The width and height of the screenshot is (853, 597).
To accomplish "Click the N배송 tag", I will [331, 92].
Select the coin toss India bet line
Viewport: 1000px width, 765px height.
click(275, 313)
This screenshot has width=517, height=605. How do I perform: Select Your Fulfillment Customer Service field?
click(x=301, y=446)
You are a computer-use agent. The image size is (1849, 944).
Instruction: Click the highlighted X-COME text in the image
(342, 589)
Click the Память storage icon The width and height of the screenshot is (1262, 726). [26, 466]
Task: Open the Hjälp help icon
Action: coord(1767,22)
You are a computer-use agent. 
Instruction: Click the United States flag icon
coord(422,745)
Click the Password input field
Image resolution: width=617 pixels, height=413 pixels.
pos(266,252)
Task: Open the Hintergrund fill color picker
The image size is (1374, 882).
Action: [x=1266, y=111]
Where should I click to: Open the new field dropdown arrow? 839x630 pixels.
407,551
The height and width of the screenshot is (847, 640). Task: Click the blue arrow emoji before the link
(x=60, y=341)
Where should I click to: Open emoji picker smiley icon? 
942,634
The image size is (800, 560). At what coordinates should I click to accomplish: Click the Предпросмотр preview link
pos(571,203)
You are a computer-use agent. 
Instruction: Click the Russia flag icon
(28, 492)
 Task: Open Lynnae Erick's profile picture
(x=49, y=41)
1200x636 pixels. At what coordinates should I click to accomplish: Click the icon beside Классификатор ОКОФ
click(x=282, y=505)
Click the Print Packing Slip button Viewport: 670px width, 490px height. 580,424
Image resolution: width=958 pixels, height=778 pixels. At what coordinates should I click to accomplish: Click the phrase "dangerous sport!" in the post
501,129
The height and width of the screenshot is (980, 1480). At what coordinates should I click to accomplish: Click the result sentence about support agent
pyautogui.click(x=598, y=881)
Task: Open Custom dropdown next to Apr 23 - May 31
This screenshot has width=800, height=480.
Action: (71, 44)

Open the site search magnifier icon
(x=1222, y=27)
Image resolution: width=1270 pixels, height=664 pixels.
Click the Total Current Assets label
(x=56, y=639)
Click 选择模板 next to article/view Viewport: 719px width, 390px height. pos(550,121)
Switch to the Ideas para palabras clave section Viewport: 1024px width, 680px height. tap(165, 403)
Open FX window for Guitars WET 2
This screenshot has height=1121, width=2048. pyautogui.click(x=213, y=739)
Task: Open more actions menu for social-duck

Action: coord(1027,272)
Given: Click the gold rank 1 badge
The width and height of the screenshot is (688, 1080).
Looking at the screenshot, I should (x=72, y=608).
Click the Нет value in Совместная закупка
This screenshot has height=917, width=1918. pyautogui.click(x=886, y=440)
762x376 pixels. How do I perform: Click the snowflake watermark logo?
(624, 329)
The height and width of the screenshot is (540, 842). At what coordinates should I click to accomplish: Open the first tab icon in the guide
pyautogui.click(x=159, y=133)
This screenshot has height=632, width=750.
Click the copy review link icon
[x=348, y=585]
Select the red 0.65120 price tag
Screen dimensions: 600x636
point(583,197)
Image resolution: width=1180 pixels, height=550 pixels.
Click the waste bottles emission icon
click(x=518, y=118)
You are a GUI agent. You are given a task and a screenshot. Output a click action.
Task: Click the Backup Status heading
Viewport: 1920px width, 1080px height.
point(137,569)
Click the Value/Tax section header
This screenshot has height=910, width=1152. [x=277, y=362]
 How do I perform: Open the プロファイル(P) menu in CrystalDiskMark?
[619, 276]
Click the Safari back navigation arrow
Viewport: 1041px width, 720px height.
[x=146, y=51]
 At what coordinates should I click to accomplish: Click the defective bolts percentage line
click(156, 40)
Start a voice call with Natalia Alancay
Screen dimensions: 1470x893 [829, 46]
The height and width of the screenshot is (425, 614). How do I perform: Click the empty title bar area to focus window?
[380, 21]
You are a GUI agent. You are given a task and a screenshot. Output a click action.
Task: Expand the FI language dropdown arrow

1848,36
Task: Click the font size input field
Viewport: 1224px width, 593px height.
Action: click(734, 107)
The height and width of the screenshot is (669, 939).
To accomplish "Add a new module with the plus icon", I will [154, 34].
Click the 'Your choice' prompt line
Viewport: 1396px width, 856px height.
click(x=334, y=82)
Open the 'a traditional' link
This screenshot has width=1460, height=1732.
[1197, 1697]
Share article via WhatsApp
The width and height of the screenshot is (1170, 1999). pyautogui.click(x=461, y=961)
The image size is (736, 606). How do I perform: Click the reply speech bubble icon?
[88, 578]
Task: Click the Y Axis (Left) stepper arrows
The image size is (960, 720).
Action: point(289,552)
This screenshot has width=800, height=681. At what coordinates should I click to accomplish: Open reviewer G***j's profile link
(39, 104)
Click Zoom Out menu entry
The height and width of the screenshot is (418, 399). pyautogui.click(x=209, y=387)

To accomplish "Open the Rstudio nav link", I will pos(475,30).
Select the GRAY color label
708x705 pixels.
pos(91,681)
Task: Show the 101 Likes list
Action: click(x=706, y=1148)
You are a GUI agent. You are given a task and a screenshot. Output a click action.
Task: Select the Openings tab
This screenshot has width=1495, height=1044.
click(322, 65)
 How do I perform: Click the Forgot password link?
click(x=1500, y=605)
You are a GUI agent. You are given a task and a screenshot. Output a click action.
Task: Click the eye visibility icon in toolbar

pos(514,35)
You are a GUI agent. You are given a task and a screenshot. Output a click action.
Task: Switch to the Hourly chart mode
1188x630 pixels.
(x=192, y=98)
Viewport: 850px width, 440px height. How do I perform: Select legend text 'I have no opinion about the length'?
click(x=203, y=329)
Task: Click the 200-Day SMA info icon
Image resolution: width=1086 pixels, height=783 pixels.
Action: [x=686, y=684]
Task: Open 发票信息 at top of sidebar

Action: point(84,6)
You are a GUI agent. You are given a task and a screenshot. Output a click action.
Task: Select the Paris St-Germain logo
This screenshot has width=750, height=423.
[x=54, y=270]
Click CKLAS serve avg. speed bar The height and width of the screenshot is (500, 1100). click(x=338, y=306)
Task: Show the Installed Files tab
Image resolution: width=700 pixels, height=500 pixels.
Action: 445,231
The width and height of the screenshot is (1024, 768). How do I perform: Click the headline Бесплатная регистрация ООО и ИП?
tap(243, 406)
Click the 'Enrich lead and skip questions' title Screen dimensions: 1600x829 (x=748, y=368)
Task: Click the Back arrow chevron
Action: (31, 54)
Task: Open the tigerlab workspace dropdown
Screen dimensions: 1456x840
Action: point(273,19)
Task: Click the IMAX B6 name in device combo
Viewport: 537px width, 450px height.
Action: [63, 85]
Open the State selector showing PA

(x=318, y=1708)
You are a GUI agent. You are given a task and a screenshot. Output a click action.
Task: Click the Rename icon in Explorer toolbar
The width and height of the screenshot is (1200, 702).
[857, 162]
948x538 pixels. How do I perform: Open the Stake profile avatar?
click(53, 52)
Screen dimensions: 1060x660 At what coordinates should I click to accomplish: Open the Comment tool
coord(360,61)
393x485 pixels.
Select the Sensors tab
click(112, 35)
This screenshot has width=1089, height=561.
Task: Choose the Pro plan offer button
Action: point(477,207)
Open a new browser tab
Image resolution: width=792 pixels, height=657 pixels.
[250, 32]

= Your goal =
Without altering a single word, reproduce the entries above.

= Task result =
The width and height of the screenshot is (853, 597).
To accomplish "Click the N배송 tag", I will [331, 92].
Select the coin toss India bet line
Viewport: 1000px width, 765px height.
click(275, 313)
This screenshot has width=517, height=605. How do I perform: Select Your Fulfillment Customer Service field?
click(x=301, y=446)
You are a computer-use agent. The image size is (1849, 944).
Instruction: Click the highlighted X-COME text in the image
(342, 589)
Click the Память storage icon The width and height of the screenshot is (1262, 726). [26, 466]
Task: Open the Hjälp help icon
Action: coord(1767,22)
You are a computer-use agent. 
Instruction: Click the United States flag icon
coord(422,745)
Click the Password input field
Image resolution: width=617 pixels, height=413 pixels.
pos(266,252)
Task: Open the Hintergrund fill color picker
The image size is (1374, 882).
Action: [x=1266, y=111]
Where should I click to: Open the new field dropdown arrow? 839x630 pixels.
407,551
The height and width of the screenshot is (847, 640). Task: Click the blue arrow emoji before the link
(x=60, y=341)
Where should I click to: Open emoji picker smiley icon? 
942,634
The image size is (800, 560). At what coordinates should I click to accomplish: Click the Предпросмотр preview link
pos(571,203)
You are a computer-use agent. 
Instruction: Click the Russia flag icon
(28, 492)
 Task: Open Lynnae Erick's profile picture
(x=49, y=41)
1200x636 pixels. At what coordinates should I click to accomplish: Click the icon beside Классификатор ОКОФ
click(x=282, y=505)
Click the Print Packing Slip button Viewport: 670px width, 490px height. 580,424
Image resolution: width=958 pixels, height=778 pixels. At what coordinates should I click to accomplish: Click the phrase "dangerous sport!" in the post
501,129
The height and width of the screenshot is (980, 1480). At what coordinates should I click to accomplish: Click the result sentence about support agent
pyautogui.click(x=598, y=881)
Task: Open Custom dropdown next to Apr 23 - May 31
This screenshot has width=800, height=480.
Action: (71, 44)

Open the site search magnifier icon
(x=1222, y=27)
Image resolution: width=1270 pixels, height=664 pixels.
Click the Total Current Assets label
(x=56, y=639)
Click 选择模板 next to article/view Viewport: 719px width, 390px height. pos(550,121)
Switch to the Ideas para palabras clave section Viewport: 1024px width, 680px height. tap(165, 403)
Open FX window for Guitars WET 2
This screenshot has height=1121, width=2048. pyautogui.click(x=213, y=739)
Task: Open more actions menu for social-duck

Action: coord(1027,272)
Given: Click the gold rank 1 badge
The width and height of the screenshot is (688, 1080).
Looking at the screenshot, I should (x=72, y=608).
Click the Нет value in Совместная закупка
This screenshot has height=917, width=1918. pyautogui.click(x=886, y=440)
762x376 pixels. How do I perform: Click the snowflake watermark logo?
(624, 329)
The height and width of the screenshot is (540, 842). At what coordinates should I click to accomplish: Open the first tab icon in the guide
pyautogui.click(x=159, y=133)
This screenshot has height=632, width=750.
Click the copy review link icon
[x=348, y=585]
Select the red 0.65120 price tag
Screen dimensions: 600x636
point(583,197)
Image resolution: width=1180 pixels, height=550 pixels.
Click the waste bottles emission icon
click(x=518, y=118)
You are a GUI agent. You are given a task and a screenshot. Output a click action.
Task: Click the Backup Status heading
Viewport: 1920px width, 1080px height.
point(137,569)
Click the Value/Tax section header
This screenshot has height=910, width=1152. [x=277, y=362]
 How do I perform: Open the プロファイル(P) menu in CrystalDiskMark?
[619, 276]
Click the Safari back navigation arrow
Viewport: 1041px width, 720px height.
[x=146, y=51]
 At what coordinates should I click to accomplish: Click the defective bolts percentage line
click(156, 40)
Start a voice call with Natalia Alancay
Screen dimensions: 1470x893 [829, 46]
The height and width of the screenshot is (425, 614). How do I perform: Click the empty title bar area to focus window?
[380, 21]
You are a GUI agent. You are given a task and a screenshot. Output a click action.
Task: Expand the FI language dropdown arrow

1848,36
Task: Click the font size input field
Viewport: 1224px width, 593px height.
Action: click(734, 107)
The height and width of the screenshot is (669, 939).
To accomplish "Add a new module with the plus icon", I will [154, 34].
Click the 'Your choice' prompt line
Viewport: 1396px width, 856px height.
click(x=334, y=82)
Open the 'a traditional' link
This screenshot has width=1460, height=1732.
[1197, 1697]
Share article via WhatsApp
The width and height of the screenshot is (1170, 1999). pyautogui.click(x=461, y=961)
The image size is (736, 606). How do I perform: Click the reply speech bubble icon?
[88, 578]
Task: Click the Y Axis (Left) stepper arrows
The image size is (960, 720).
Action: point(289,552)
This screenshot has width=800, height=681. At what coordinates should I click to accomplish: Open reviewer G***j's profile link
(39, 104)
Click Zoom Out menu entry
The height and width of the screenshot is (418, 399). pyautogui.click(x=209, y=387)

To accomplish "Open the Rstudio nav link", I will pos(475,30).
Select the GRAY color label
708x705 pixels.
pos(91,681)
Task: Show the 101 Likes list
Action: click(x=706, y=1148)
You are a GUI agent. You are given a task and a screenshot. Output a click action.
Task: Select the Openings tab
This screenshot has width=1495, height=1044.
click(322, 65)
 How do I perform: Click the Forgot password link?
click(x=1500, y=605)
You are a GUI agent. You are given a task and a screenshot. Output a click action.
Task: Click the eye visibility icon in toolbar

pos(514,35)
You are a GUI agent. You are given a task and a screenshot. Output a click action.
Task: Switch to the Hourly chart mode
1188x630 pixels.
(x=192, y=98)
Viewport: 850px width, 440px height. How do I perform: Select legend text 'I have no opinion about the length'?
click(x=203, y=329)
Task: Click the 200-Day SMA info icon
Image resolution: width=1086 pixels, height=783 pixels.
Action: [x=686, y=684]
Task: Open 发票信息 at top of sidebar

Action: point(84,6)
You are a GUI agent. You are given a task and a screenshot. Output a click action.
Task: Select the Paris St-Germain logo
This screenshot has width=750, height=423.
[x=54, y=270]
Click CKLAS serve avg. speed bar The height and width of the screenshot is (500, 1100). click(x=338, y=306)
Task: Show the Installed Files tab
Image resolution: width=700 pixels, height=500 pixels.
Action: 445,231
The width and height of the screenshot is (1024, 768). How do I perform: Click the headline Бесплатная регистрация ООО и ИП?
tap(243, 406)
Click the 'Enrich lead and skip questions' title Screen dimensions: 1600x829 (x=748, y=368)
Task: Click the Back arrow chevron
Action: (31, 54)
Task: Open the tigerlab workspace dropdown
Screen dimensions: 1456x840
Action: point(273,19)
Task: Click the IMAX B6 name in device combo
Viewport: 537px width, 450px height.
Action: [63, 85]
Open the State selector showing PA

(x=318, y=1708)
You are a GUI agent. You are given a task and a screenshot. Output a click action.
Task: Click the Rename icon in Explorer toolbar
The width and height of the screenshot is (1200, 702).
[857, 162]
948x538 pixels. How do I perform: Open the Stake profile avatar?
click(53, 52)
Screen dimensions: 1060x660 At what coordinates should I click to accomplish: Open the Comment tool
coord(360,61)
393x485 pixels.
Select the Sensors tab
click(112, 35)
This screenshot has width=1089, height=561.
Task: Choose the Pro plan offer button
Action: point(477,207)
Open a new browser tab
Image resolution: width=792 pixels, height=657 pixels.
[250, 32]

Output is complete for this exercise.